More highlights from UK’s Media Day:


Former University of Louisville wide receivers coach Lamar Thomas has raised some eyebrows with comments he’s made about Lexington and a few shots he’s taken at his old employer over the summer.

When asked about it on Friday, Thomas was philosophical.

“I’m at Kentucky,” he said. “I love being here. Big Blue Nation. That’s all I can day about that. It is what it is. Quality of life is important. It’s time to move on. I thank coach (Bobby) Petrino for the opportunities. . . . There’s no hard feelings. I don’t have any ill will. The crazy thing, would we be having this conversation if I got fired?”

Thomas said his Tweets were in response to some things he’d heard said about his departure, and when fans asked him questions, he replied.

When asked about the chatter that Louisville coaches hadn't planned to have him return for this season (including a note in a Rick Bozich story in December), Thomas shot back.

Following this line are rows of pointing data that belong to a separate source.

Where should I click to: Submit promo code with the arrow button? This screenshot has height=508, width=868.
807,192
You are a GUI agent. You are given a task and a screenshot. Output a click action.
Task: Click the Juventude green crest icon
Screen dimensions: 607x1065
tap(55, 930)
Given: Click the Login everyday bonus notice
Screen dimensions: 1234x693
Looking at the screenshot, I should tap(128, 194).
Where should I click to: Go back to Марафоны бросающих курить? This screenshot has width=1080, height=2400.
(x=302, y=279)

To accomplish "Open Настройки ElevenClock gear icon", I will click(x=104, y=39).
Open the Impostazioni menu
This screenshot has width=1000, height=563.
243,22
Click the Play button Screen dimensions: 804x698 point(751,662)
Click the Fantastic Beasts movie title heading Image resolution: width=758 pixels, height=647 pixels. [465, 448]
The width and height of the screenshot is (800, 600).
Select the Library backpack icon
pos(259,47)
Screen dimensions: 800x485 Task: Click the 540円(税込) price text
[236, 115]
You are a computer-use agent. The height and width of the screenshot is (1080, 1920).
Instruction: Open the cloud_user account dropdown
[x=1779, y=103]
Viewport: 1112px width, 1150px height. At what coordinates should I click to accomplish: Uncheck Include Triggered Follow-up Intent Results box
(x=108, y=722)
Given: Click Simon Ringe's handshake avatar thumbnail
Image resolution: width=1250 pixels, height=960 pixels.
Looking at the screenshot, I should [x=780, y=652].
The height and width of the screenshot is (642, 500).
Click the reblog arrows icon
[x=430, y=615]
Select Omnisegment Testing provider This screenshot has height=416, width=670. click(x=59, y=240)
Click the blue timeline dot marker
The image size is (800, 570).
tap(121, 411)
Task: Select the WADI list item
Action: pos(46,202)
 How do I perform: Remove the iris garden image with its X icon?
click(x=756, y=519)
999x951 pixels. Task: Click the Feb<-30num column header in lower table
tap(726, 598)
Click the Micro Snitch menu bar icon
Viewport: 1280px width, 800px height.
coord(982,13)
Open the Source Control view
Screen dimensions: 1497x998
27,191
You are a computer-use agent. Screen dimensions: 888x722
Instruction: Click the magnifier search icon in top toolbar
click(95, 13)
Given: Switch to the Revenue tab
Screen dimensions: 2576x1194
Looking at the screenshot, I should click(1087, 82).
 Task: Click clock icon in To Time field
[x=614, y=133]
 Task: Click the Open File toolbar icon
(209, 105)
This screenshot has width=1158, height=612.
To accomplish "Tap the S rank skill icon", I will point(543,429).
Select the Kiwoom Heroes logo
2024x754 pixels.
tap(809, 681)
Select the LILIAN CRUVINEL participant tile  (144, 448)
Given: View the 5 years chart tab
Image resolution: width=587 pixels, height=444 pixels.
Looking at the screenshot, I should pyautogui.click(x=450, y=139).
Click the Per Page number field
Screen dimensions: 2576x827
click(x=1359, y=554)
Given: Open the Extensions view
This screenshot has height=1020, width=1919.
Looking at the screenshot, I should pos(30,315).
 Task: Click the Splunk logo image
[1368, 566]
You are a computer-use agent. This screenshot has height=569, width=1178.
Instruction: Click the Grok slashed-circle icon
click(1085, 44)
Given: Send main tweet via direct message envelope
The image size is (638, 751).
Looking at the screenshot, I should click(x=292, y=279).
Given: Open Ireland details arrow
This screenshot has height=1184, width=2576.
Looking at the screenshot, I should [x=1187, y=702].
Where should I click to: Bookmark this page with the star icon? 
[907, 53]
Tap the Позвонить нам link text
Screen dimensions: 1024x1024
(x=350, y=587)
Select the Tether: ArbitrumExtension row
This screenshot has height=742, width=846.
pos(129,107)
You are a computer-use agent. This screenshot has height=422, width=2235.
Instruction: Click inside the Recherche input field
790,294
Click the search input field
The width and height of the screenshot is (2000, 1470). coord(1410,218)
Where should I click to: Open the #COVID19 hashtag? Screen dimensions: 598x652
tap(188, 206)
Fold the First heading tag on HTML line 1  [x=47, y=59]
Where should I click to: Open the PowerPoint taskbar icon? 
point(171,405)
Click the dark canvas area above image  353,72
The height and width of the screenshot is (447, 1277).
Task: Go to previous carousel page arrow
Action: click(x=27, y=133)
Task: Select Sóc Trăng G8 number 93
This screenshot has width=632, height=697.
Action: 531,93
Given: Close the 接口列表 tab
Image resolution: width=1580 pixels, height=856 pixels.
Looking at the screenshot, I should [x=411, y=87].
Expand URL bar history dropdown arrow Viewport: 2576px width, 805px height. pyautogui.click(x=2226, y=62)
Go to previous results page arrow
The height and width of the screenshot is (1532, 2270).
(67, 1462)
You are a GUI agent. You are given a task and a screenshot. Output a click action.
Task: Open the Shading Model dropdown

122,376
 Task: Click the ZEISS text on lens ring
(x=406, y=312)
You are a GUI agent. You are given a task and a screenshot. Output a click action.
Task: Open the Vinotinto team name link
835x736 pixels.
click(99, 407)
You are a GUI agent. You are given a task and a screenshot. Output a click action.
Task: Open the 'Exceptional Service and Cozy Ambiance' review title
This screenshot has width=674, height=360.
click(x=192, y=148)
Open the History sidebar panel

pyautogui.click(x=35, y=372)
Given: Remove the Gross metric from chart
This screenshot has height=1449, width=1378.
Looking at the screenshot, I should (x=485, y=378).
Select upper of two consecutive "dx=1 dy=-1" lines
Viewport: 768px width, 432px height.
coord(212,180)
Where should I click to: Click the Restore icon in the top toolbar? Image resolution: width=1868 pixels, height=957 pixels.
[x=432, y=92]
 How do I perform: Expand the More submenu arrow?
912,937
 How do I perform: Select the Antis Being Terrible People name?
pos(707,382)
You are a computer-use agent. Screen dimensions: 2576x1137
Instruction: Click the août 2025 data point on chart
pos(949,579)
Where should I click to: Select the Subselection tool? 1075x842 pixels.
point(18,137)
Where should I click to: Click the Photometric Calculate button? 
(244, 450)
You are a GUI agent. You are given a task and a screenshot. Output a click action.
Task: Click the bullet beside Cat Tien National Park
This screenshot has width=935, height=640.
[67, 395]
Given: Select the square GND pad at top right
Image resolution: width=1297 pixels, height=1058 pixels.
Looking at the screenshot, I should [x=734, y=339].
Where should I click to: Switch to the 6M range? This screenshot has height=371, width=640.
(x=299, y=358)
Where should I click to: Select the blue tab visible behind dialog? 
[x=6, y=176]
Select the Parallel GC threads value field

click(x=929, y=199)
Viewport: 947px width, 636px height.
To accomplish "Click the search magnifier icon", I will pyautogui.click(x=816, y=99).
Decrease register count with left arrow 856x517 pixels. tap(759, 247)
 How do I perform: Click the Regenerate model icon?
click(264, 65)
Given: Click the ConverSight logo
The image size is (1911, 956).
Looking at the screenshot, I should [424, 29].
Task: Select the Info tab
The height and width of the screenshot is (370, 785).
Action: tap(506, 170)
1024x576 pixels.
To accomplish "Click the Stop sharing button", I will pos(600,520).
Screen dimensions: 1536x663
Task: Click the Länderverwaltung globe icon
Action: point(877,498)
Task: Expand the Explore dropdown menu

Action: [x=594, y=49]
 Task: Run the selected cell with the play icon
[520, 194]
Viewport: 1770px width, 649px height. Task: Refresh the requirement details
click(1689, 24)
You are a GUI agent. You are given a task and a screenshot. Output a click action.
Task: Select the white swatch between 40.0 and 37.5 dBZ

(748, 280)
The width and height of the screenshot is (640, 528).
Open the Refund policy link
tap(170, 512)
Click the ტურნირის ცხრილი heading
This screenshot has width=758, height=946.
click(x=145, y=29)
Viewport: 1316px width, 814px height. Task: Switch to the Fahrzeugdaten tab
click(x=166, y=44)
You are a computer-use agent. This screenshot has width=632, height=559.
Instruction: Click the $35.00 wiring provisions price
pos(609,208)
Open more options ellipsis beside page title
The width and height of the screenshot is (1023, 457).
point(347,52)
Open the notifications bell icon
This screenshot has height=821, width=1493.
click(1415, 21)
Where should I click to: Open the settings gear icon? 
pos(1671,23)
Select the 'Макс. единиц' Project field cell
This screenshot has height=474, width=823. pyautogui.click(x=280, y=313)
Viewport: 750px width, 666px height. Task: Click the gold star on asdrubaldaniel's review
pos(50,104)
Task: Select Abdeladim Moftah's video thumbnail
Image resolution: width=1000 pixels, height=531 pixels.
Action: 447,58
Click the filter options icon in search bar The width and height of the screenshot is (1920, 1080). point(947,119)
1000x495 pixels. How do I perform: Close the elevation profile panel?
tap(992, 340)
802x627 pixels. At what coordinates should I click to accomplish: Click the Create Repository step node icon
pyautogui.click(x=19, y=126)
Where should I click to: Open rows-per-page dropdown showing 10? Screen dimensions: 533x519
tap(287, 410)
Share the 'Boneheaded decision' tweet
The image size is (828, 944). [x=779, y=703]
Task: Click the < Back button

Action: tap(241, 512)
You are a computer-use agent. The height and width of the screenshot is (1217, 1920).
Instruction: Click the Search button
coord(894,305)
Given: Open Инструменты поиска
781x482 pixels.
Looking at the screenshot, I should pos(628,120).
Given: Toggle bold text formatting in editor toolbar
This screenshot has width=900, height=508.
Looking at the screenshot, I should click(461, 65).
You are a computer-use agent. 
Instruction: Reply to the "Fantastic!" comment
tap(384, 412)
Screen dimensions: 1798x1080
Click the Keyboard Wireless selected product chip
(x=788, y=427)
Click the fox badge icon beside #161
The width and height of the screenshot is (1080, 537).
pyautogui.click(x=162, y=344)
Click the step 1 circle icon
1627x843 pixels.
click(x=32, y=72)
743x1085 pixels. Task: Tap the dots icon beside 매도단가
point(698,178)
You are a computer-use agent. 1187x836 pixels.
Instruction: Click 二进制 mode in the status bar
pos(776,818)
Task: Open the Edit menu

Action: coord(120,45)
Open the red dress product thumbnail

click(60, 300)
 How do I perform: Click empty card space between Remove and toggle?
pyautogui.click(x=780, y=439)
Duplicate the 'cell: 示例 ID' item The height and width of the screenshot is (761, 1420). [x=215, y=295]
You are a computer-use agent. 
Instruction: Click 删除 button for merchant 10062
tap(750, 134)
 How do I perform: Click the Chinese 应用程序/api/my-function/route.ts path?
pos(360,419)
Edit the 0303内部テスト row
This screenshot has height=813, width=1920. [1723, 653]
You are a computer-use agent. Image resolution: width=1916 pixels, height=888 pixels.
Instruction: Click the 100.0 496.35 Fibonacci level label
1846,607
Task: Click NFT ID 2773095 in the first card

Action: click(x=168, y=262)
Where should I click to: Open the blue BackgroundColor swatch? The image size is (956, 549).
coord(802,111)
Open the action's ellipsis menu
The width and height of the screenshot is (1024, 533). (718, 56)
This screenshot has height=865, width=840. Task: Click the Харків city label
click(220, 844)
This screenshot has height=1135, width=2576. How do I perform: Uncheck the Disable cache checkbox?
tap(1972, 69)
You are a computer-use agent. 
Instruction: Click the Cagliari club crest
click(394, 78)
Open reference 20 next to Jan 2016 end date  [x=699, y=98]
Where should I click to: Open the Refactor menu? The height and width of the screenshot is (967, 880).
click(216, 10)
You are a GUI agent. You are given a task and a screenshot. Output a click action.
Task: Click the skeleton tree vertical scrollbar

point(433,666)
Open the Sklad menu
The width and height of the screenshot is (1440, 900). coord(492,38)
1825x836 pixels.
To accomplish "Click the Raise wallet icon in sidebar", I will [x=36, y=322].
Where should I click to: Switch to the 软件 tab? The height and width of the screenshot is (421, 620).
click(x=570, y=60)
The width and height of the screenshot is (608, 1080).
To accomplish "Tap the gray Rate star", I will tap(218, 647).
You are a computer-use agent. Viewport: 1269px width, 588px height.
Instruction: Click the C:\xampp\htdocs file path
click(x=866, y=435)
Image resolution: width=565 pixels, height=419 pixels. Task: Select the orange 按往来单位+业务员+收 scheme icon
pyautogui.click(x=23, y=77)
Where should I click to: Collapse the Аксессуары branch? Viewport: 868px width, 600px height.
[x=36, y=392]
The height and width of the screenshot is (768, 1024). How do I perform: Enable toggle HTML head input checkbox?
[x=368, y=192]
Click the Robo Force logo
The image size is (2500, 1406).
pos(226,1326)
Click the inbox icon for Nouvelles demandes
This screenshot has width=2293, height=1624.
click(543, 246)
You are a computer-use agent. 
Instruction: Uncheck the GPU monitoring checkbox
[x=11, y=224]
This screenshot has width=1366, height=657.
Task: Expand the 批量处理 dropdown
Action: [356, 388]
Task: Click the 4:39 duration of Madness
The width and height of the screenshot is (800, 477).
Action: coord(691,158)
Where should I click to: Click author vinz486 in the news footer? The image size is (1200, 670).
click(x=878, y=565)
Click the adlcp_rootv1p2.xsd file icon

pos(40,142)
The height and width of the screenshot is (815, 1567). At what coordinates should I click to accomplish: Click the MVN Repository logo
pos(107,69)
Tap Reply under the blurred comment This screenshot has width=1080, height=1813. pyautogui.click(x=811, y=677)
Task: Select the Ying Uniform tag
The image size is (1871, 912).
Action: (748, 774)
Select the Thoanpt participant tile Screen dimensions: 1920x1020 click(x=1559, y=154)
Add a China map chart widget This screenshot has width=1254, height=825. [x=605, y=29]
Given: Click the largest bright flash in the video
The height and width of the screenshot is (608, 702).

“I guess I wasn’t on his grapevine,” he said. “I didn’t get that. I wish they would have given it to me more, it probably would have saved Kentucky a little money. It is what it is. I’m happy to be here. I know coming from over there, there are a lot of media guys that like to throw little jabs in, that’s your job. I’m a little wiser than that.”


New offensive coordinator Eddie Gran comes to Kentucky from Cincinnati, and inherits an offense with nine starters returning. He said he’d like to find some leaders in that group who are willing to play with an edge, including Barker.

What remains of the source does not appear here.